Judging by what our legacy system sees on an average day, we can
expect about 10 times the number of bills coming through, and that
would be without any new customers. Are there better ways to answer
the question, “Return the tree root for all trees where a node changed
within some time interval”, or are the approaches outlined above what it
comes down to.

PS: Also, please forgive the confusing timeline I’ve presented of
“not returning at all” versus “taking too long”. I am now able to
get a result, and it’d be nice to know if there are any other obvious
improvements or alternative approaches.

Welp, I found it! Replacing my rules-based component-ancestors above with the one below got me from 21 seconds to 3 seconds for the same t-range. Those are cold-start times.

(defn component-ancestors2
  [db eid]
  (lazy-seq
    (when-let [;; is eid the value of any component attribute?
               component-parent (->> (d/datoms db :vaet eid)
                                     (filter #(:is-component (d/attribute db (:a %))))
                                     ;; Assumes no component references are shared:
                                     first
                                     :e)]
      (cons component-parent (component-ancestors2 db component-parent)))))

I’m definitely still curious to know about alternative approaches, and perhaps if there’s a lesson here about recursive rules. But, I know y’all don’t have infinite time, so I understand if you’d like to stick a fork in this one. :slight_smile:

An alternative approach:
Instead of write a “last changed” attribute into the database, you could keep that data in a peer-local index. This would need some time to initialize at start-up (with a potentially expensive query or re-calculation using historical transaction logs), but with that datastructure in place you could possibly have a way to make a very quick way of aggregating relations in components and detect changes from the transaction log.

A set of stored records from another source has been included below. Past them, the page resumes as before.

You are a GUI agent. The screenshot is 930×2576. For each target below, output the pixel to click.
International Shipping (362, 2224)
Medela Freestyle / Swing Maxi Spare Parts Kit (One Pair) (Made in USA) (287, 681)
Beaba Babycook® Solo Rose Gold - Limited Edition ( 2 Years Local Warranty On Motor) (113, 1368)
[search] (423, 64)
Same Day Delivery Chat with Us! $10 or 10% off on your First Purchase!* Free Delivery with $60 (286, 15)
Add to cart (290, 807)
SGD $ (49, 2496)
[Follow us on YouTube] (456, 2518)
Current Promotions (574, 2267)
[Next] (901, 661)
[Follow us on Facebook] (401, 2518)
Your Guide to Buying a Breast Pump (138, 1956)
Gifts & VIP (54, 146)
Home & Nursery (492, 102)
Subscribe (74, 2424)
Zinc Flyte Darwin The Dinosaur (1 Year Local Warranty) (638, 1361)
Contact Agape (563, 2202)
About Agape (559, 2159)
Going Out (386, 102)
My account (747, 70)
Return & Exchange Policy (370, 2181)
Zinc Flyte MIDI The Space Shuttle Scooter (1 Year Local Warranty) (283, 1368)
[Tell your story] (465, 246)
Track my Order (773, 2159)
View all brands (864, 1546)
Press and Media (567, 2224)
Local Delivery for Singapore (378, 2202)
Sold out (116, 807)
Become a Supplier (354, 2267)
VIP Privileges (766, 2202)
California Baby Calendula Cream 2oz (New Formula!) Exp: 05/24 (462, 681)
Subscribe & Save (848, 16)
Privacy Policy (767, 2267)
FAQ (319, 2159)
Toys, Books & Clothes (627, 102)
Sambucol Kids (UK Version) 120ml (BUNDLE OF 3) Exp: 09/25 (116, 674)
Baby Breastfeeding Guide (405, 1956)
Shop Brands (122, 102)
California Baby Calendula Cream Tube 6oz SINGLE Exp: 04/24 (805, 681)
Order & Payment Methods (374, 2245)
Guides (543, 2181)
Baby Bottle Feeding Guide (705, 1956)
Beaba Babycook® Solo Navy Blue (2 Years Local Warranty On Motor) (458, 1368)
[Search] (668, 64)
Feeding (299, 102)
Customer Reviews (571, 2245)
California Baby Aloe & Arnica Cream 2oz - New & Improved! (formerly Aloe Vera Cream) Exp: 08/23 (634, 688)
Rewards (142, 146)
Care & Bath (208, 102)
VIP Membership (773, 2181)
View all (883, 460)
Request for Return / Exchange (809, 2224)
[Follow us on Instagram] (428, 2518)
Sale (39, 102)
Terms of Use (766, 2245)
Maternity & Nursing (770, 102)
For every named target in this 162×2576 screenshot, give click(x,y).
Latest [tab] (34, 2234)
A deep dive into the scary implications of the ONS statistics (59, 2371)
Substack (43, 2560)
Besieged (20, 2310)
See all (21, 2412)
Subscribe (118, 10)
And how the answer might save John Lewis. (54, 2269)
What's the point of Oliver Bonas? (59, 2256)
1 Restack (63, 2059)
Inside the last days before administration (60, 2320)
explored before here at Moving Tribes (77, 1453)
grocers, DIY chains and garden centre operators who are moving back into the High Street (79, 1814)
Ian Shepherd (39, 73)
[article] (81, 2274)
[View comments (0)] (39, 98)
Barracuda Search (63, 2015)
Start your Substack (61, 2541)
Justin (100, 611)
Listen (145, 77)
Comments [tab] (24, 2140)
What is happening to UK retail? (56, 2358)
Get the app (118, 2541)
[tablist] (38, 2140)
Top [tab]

I don’t have any datastructure in mind for you particular problem, but possibly something like:
entity-id → anscestor-id
and
ancestor-id → last change-tx

would do the trick quite easily. Some care has to be taken when new entities are created, but in my experience that is not very complicated to make some check if there is a new entity showing up.

Oh, btw, since entity ID:s are longs, consider using https://github.com/clojure/data.int-map

Hey, thanks for the suggestion! I’m pretty pleased with the current performance after replacing the recursive rules in the computation, but you raise a great idea.

If I understand, I believe we can accomplish something similar by merely memoizing get-root2 above – though it would not be as efficient in-memory, nor as direct, as what you outline using something like the data.int-map library.

P.S: Also, just to clarify, we do not write a :last-changed attribute, and prefer to compute that kind of data based on the component tree.

P.S-2: I would need to test this more to see if there were an appreciable speed up – but from a brief test, it appears that the peer-cache may already be benefitting get-root2 and get-component2 so much that memoizing provides little to no benefit. Again, this was a cursory test on my part.